Current Ministry Location: Maryknoll Sisters Center-Maryknoll, NY
Carolyn White was born December 6, 1941 in Richmond, VA, to Willa (Robinson) White and Harold A. White. She had 2 sisters: Linda & Robin and one brother: Harold. Carolyn graduated from Avon Lake High School, Avon Lake, OH in 1960.
Carolyn entered the Maryknoll Sisters Congregation October 17, 1961 at the novitiate in Valley Park, MO. She professed First Vows June 27, 1964 at Valley Park and Final Vows May 16, 1970 at the Center in NY. After her novitiate, Carolyn was a full time student in Rogers College at the Center from 1961–’65 and in 1965 gave Congregational Service in the Sponsor Office of the Development Department at the Center until 1970.

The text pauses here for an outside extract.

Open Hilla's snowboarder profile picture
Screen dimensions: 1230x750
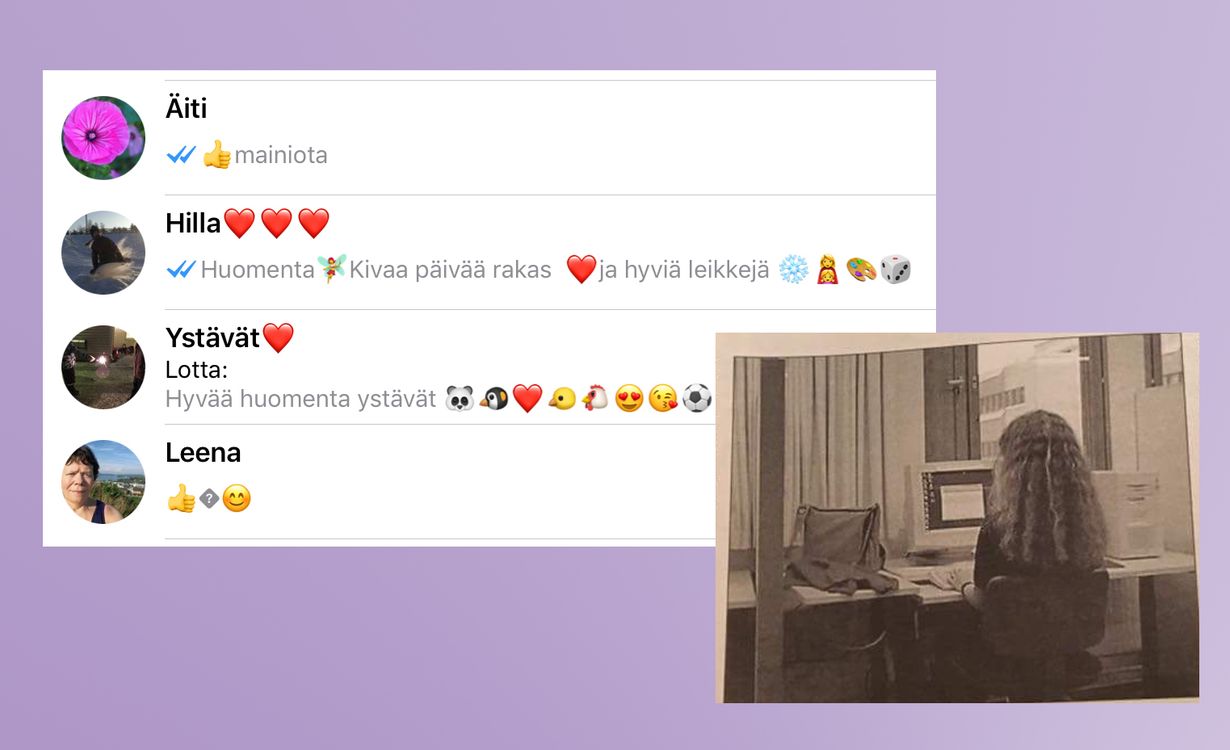(103, 252)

In 1970, Carolyn was assigned to the Maryknoll Sisters Contemplative Community. In 1976, She received her first overseas mission assignment to the Central Pacific. In 1977 she earned a Bachelor of Science degree in Liberal Arts from the State University of New York.
From 1977 to 1981, Sister Carolyn served as a teacher and coordinator at Assumption Elementary School on the island of Majuro in the Marshall Islands. Majuro is the district center of the Marshall Islands and boasts an international airport that’s the size of the entire width of the island.

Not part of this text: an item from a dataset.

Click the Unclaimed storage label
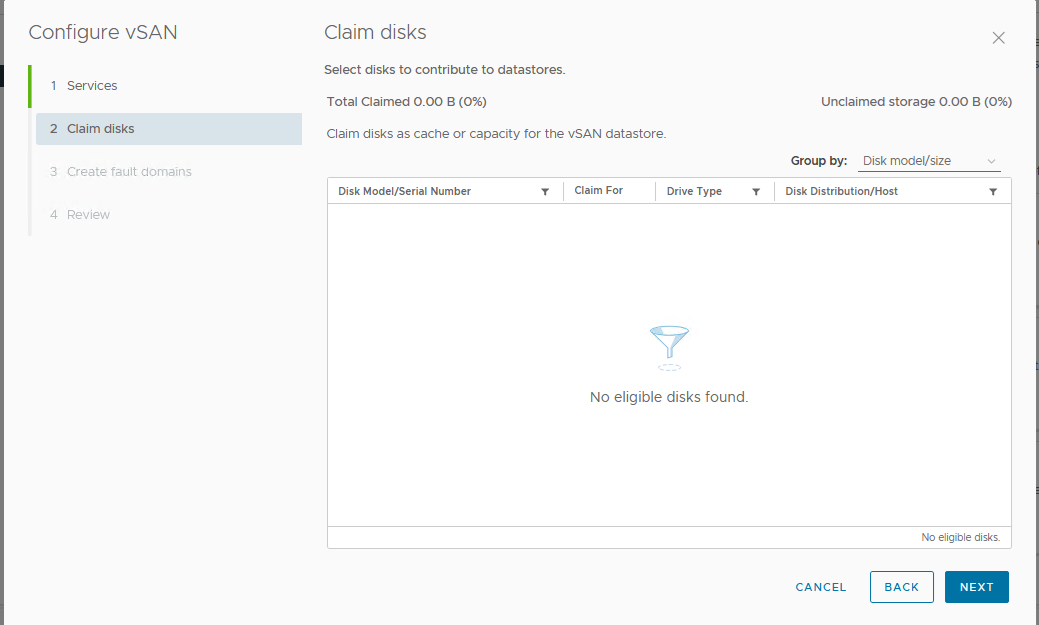The width and height of the screenshot is (1039, 625). tap(916, 102)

From 1982 to 1986, Sister Carolyn took courses in special education and taught emotionally disturbed children in Honolulu, Hawaii. Then she returned to the Maryknoll Sisters Center in New York to spend four years sharing her talents in the Treasury Department, returning to the Marshall Islands in 1991 to work in the “outer islands” of the island nation.
Important to any understanding of life in the Marshallese Outer Islands is that they are small and scattered. The population of the Marshalls is 56,000, scattered over 32 atolls, which is 70 square miles of land amidst 772,000 square miles of ocean. Each atoll is the coral growth atop an underwater volcano.
Sister Carolyn was one of two Maryknoll Sisters who have visited five of the atolls on a rotating basis. These islands are smaller and less populated, and a priest visits only a few times a year. Their ministries were primarily educational with an emphasis on Christian education and the development of teaching skills among Marshallese teachers.
Sister Carolyn also has helped promote the raising of chickens and native foods and taught budgeting, cooking and emergency medical care. Few in the Marshall Islands have electricity except for some islands that now have generators and solar power.
In 2011, Sister Carolyn was assigned to the Maryknoll Sisters Center, Maryknoll, NY where she serves in various positions and offices.